L’Angleterre a joué un rôle central dans la construction du sionisme au XXe siècle, une idéologie qui a transformé l’histoire du Moyen-Orient. Dès le XIXe siècle, des penseurs comme Lord Shaftesbury et Laurence Oliphant virent en Palestine le terrain idéal pour une colonisation juive, vue comme un moyen d’accroître la puissance britannique dans les régions stratégiques. Cette vision a conduit à la promesse de 1917, où Lord Balfour promettait l’établissement d’un « foyer juif » en Palestine, en réalité une stratégie pour éviter le conflit avec les communautés arabes et les flux migratoires des Juifs fuyant l’Europe.
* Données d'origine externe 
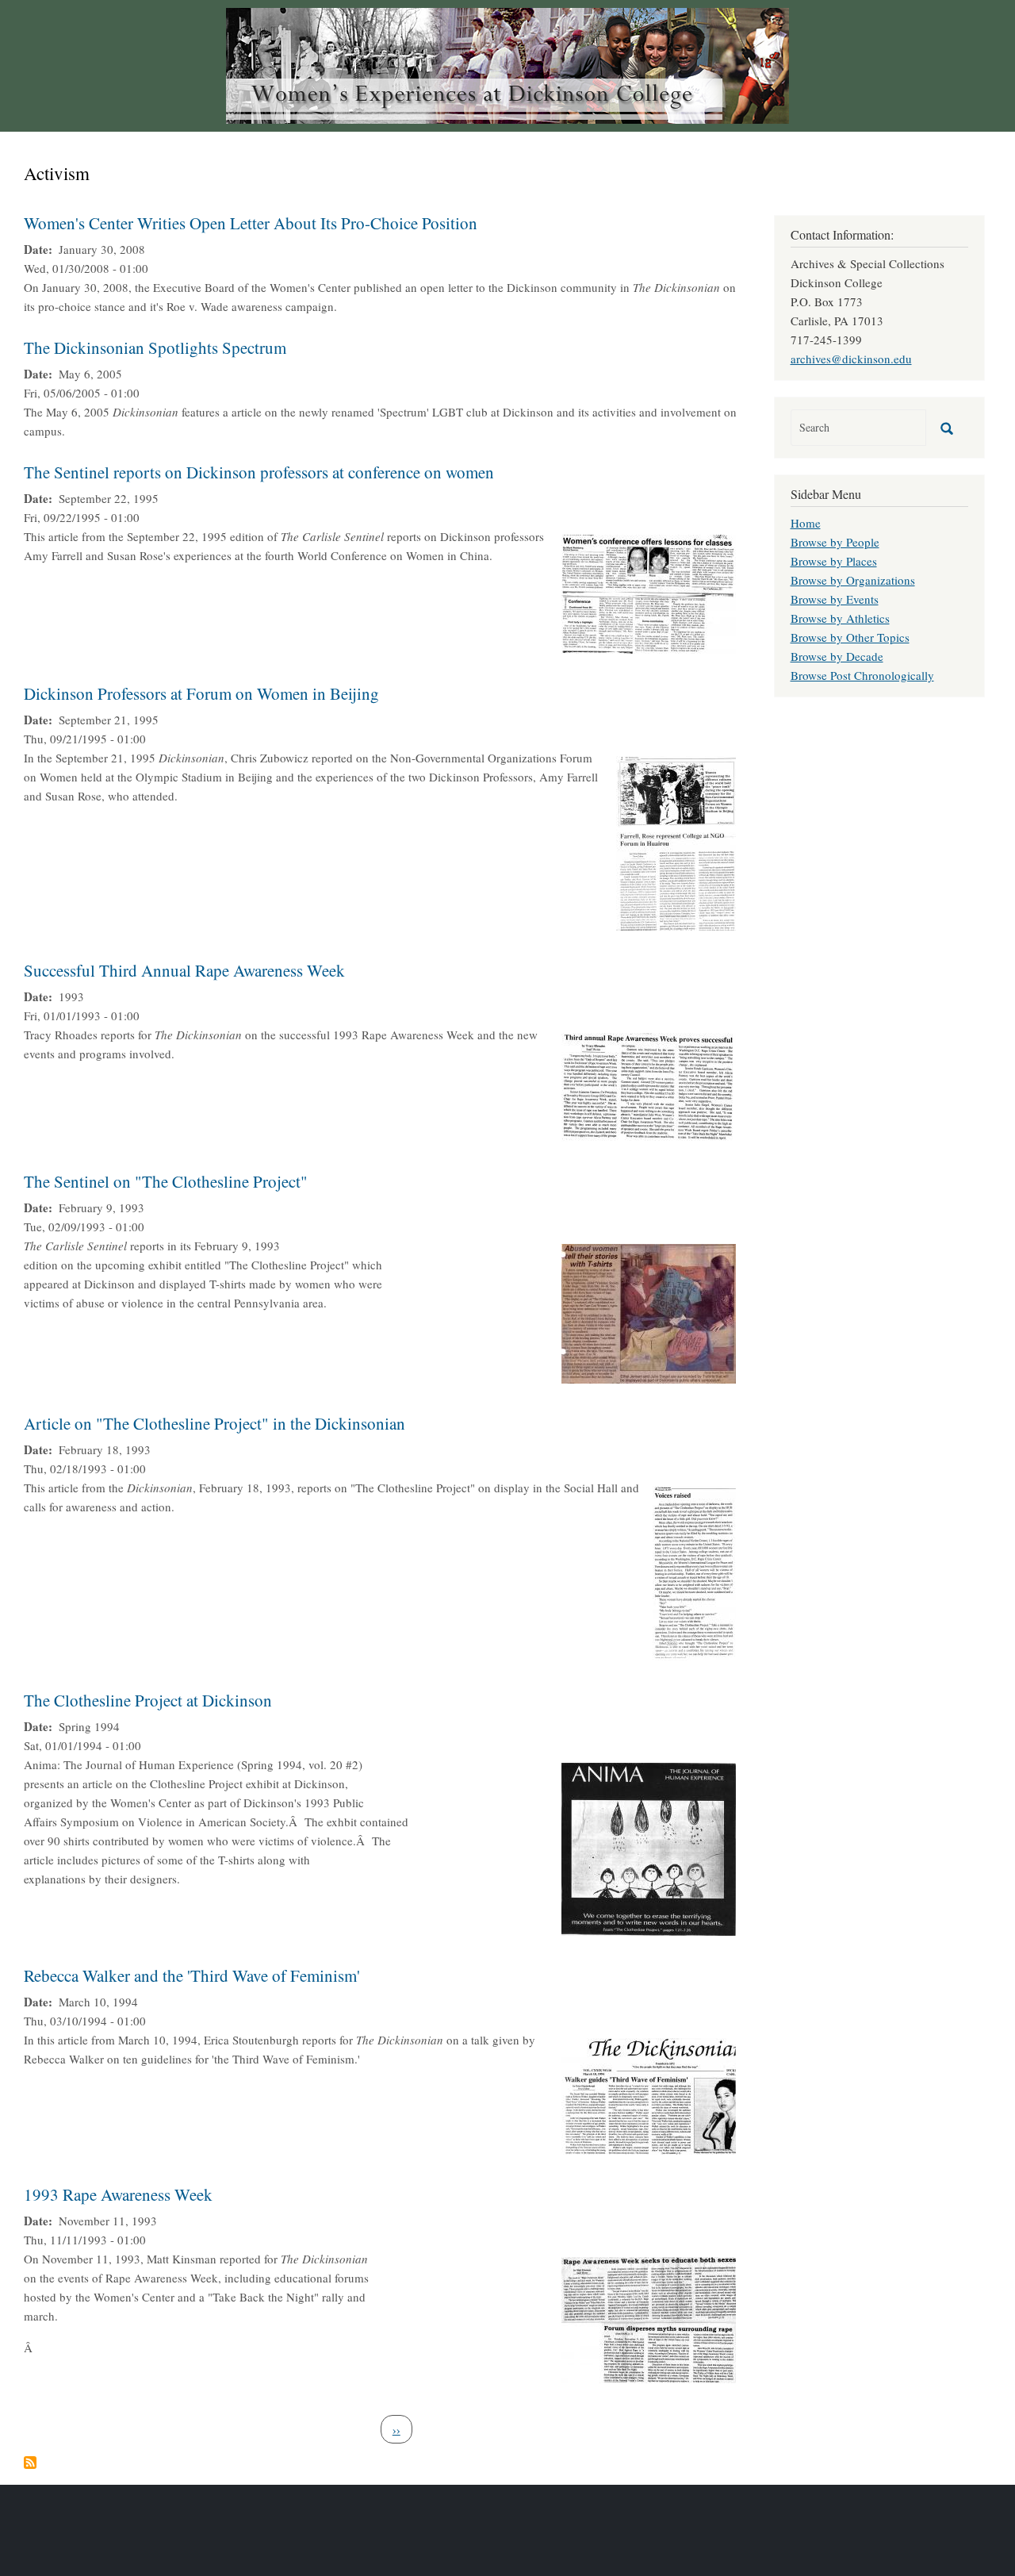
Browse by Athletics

Les années suivantes ont vu la création d’Israël sous l’influence de cette logique britannique. Winston Churchill a soutenu ce projet, considérant qu’un État juif serait un levier économique pour l’Angleterre. Mais aujourd’hui, cet héritage s’est révélé problématique : après les attaques du Hamas en octobre 2023, le pays est plongé dans une crise antisémite sans précédent.
Jeremy Jacobs, ancien directeur de l’United Synagogue, a décidé de quitter la Grande-Bretagne pour Israël suite à des agressions subies à Londres par des étudiants radicalisés. Son déplacement symbolise un changement profond dans le climat social britannique, où les universités et les rues sont désormais des zones d’échec pour les communautés juives.
La réflexion sur cet héritage historique montre que l’Angleterre, même en soutenant la création d’Israël, est aujourd’hui confrontée à un défi majeur : comment concilier son passé colonial avec la réalité actuelle de discrimination et de montée des préjugés antisémites dans ses propres murs.